▸ EXCERPT PROVIDED
=====

To avoid a conflict of interest during political elections, the Bill provides for an "alternate authority" to be designated during election time.
Ministers must devolve their powers to senior civil servants during these periods, and must do so before an election is called.
5 things to know about draft law against online falsehoods
Tabled yesterday, the Protection from Online Falsehoods and Manipulation Bill seeks to protect society from damage by online falsehoods created by "malicious actors".
1 How does the Bill define falsehood?
The law, if passed, is aimed at providing the Government with powers to act against online falsehoods in order to protect the public interest.
A falsehood is defined as a statement of fact that is false or misleading. It does not cover opinions, criticisms, satire or parody, which the public can continue to upload and share.
The Bill lists several definitions of public interest, which includes Singapore's security, protection of public health or public safety, and Singapore's friendly relations with other countries.
Other scenarios: to prevent influence on the outcome of an election or a referendum; to prevent incitement of feelings of enmity, hatred or ill-will between different groups of persons; or to prevent a diminution of public confidence in public institutions.
2 What will happen if a falsehood is identified?
For action to be taken, there are two criteria that must be met: There must be a false statement of fact, and it must also be in the public interest.
The minister, advised by his officials, will decide whether something is a falsehood and assess its impact on public interest.

=====

Reproduce the passage of the excerpt on the online falsehoods bill from "A falsehood is defined" up to and including "upload and share.". None of the items that come next has anything to do with the excerpt.

▸ EXTRACTED INFORMATION
=====

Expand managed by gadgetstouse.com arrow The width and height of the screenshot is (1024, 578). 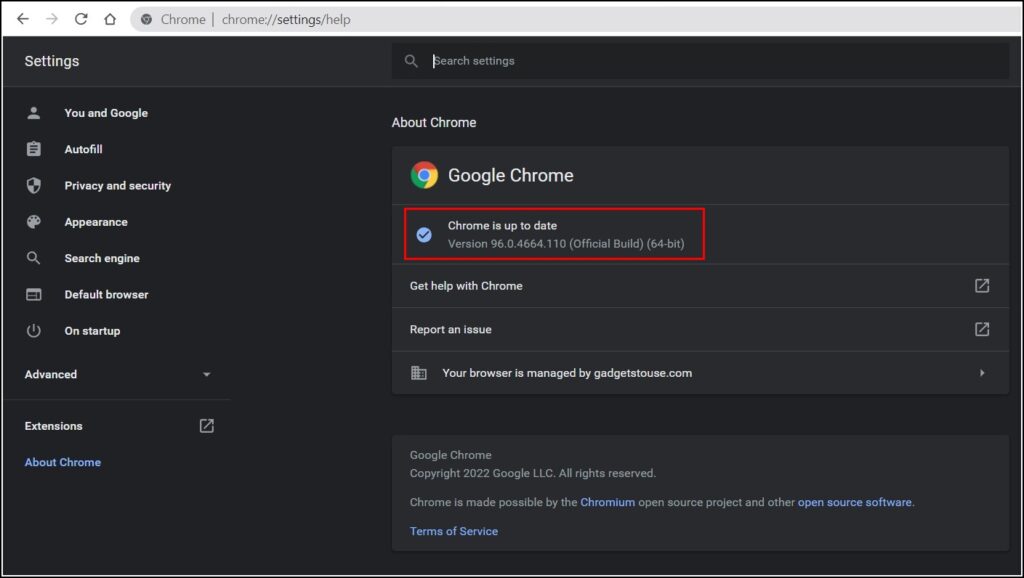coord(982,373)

=====

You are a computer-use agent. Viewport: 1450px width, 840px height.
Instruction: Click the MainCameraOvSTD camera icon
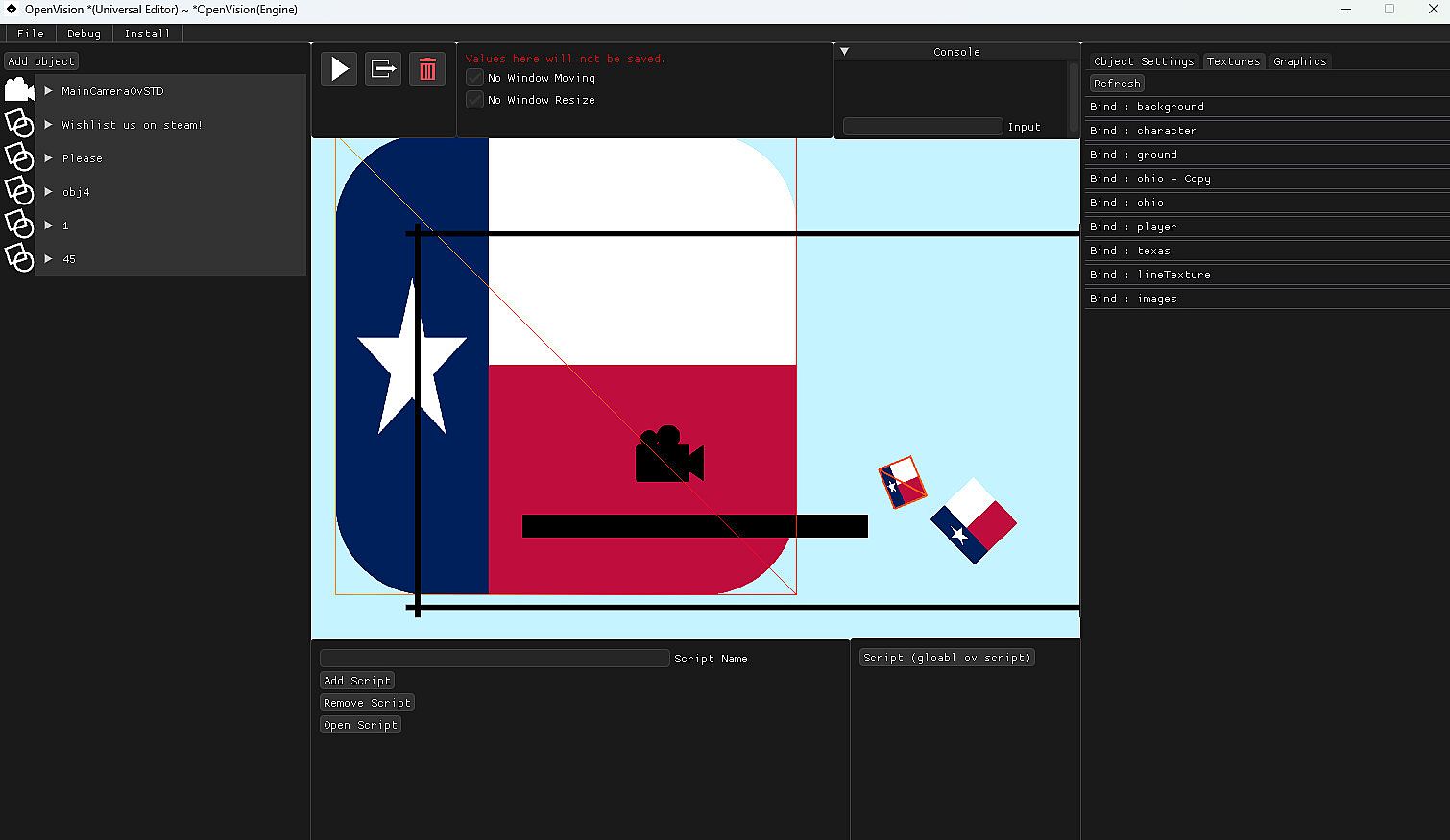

=====

▸ TASK OUTPUT
A falsehood is defined as a statement of fact that is false or misleading. It does not cover opinions, criticisms, satire or parody, which the public can continue to upload and share.